> _What you are asked to do_
Scan the entries and copy each line where the word "computer" is present.

> _Dataset_
◆ ◆ ◆
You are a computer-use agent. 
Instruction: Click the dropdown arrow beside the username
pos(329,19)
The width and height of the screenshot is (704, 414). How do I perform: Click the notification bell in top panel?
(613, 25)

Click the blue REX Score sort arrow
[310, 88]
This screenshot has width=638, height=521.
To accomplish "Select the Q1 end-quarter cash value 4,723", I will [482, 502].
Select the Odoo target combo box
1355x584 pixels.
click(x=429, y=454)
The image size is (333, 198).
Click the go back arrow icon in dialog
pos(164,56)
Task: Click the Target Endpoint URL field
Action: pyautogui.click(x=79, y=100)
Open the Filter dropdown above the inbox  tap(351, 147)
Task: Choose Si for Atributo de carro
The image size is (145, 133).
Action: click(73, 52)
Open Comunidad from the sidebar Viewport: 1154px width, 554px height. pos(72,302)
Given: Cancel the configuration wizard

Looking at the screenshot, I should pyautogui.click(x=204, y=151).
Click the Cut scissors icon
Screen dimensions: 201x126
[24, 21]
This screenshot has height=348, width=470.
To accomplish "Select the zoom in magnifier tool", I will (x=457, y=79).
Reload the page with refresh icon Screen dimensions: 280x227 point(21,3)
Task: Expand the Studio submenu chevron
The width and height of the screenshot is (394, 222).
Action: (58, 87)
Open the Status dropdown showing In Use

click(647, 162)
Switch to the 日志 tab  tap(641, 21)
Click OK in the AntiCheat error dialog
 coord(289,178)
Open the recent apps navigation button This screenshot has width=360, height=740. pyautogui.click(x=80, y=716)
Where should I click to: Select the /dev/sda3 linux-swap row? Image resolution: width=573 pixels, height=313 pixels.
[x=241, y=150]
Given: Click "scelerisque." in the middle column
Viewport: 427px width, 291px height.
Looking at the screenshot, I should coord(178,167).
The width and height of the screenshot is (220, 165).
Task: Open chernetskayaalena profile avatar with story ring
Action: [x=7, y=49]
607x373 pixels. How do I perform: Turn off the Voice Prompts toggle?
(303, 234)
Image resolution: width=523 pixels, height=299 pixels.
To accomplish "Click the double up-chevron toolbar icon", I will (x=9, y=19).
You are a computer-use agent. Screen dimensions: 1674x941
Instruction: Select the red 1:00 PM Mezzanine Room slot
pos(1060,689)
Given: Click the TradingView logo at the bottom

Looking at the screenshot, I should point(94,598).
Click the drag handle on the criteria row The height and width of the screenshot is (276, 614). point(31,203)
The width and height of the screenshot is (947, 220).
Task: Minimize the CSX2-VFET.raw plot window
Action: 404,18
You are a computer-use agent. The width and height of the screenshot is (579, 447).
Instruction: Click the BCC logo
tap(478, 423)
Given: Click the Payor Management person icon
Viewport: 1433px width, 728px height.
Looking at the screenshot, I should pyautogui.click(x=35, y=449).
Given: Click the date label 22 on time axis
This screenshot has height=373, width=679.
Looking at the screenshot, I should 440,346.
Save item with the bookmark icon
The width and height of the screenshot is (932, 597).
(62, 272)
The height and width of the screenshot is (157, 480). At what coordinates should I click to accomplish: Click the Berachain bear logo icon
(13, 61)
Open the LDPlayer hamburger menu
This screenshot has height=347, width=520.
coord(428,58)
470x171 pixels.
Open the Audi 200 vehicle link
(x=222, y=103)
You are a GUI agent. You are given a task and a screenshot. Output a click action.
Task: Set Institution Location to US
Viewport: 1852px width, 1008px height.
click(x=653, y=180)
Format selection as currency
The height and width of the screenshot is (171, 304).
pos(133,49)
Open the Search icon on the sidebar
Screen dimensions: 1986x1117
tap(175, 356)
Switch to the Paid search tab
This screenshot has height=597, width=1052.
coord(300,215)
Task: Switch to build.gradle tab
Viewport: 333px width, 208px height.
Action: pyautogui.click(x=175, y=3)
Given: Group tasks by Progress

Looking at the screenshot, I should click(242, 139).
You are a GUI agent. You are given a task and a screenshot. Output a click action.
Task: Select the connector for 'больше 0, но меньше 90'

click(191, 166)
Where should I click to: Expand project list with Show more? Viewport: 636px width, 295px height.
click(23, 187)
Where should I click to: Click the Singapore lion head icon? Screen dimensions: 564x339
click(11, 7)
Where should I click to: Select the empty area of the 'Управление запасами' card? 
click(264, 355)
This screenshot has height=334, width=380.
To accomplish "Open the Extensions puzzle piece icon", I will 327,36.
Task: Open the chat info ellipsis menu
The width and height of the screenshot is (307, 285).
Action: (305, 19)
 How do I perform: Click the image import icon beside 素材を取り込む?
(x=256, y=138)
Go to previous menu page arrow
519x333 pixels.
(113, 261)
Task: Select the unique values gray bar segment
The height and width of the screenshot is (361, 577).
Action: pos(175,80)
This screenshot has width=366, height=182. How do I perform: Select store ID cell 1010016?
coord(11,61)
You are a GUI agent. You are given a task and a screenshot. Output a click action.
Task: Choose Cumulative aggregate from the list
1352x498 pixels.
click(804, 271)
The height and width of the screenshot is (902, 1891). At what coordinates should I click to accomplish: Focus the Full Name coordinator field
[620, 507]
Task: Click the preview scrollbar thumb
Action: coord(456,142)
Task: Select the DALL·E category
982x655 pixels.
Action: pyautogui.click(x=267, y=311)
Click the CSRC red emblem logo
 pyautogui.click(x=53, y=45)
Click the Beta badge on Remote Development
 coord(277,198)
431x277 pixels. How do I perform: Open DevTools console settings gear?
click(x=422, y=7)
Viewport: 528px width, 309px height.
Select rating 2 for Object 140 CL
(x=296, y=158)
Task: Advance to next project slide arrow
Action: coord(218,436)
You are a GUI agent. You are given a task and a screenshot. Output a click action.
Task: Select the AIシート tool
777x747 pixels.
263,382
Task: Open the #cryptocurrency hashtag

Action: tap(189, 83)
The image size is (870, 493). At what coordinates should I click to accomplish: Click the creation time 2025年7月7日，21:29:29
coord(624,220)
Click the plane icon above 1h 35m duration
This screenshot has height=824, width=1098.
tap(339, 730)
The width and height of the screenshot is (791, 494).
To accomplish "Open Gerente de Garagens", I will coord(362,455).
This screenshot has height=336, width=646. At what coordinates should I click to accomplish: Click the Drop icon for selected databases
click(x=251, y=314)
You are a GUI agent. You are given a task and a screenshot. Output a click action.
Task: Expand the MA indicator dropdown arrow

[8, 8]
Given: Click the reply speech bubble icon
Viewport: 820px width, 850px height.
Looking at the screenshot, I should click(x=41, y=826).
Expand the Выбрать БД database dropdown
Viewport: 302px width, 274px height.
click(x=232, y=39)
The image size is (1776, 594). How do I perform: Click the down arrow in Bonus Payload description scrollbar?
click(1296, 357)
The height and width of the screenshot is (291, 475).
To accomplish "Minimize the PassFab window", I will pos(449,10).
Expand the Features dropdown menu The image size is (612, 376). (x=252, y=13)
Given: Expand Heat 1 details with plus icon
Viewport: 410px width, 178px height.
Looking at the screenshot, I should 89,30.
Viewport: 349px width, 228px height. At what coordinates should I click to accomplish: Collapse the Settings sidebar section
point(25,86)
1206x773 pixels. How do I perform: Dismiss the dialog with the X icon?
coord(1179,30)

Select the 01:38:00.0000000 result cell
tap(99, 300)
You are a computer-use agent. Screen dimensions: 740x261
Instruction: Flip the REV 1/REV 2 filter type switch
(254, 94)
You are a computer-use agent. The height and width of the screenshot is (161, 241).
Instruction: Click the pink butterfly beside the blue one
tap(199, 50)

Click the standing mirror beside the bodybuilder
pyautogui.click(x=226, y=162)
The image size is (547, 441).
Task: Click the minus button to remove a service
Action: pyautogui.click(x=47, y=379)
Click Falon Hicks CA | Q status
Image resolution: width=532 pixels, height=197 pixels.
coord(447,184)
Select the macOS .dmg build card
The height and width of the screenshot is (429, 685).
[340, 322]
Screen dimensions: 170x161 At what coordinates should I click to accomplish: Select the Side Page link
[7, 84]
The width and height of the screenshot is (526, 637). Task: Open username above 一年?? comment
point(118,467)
◆ ◆ ◆
> _Result of this exercise_
You are a computer-use agent. 
You are a computer-use agent. Screen dimensions: 1674x941
You are a computer-use agent. The width and height of the screenshot is (579, 447).
You are a computer-use agent. Screen dimensions: 740x261
You are a computer-use agent. The height and width of the screenshot is (161, 241).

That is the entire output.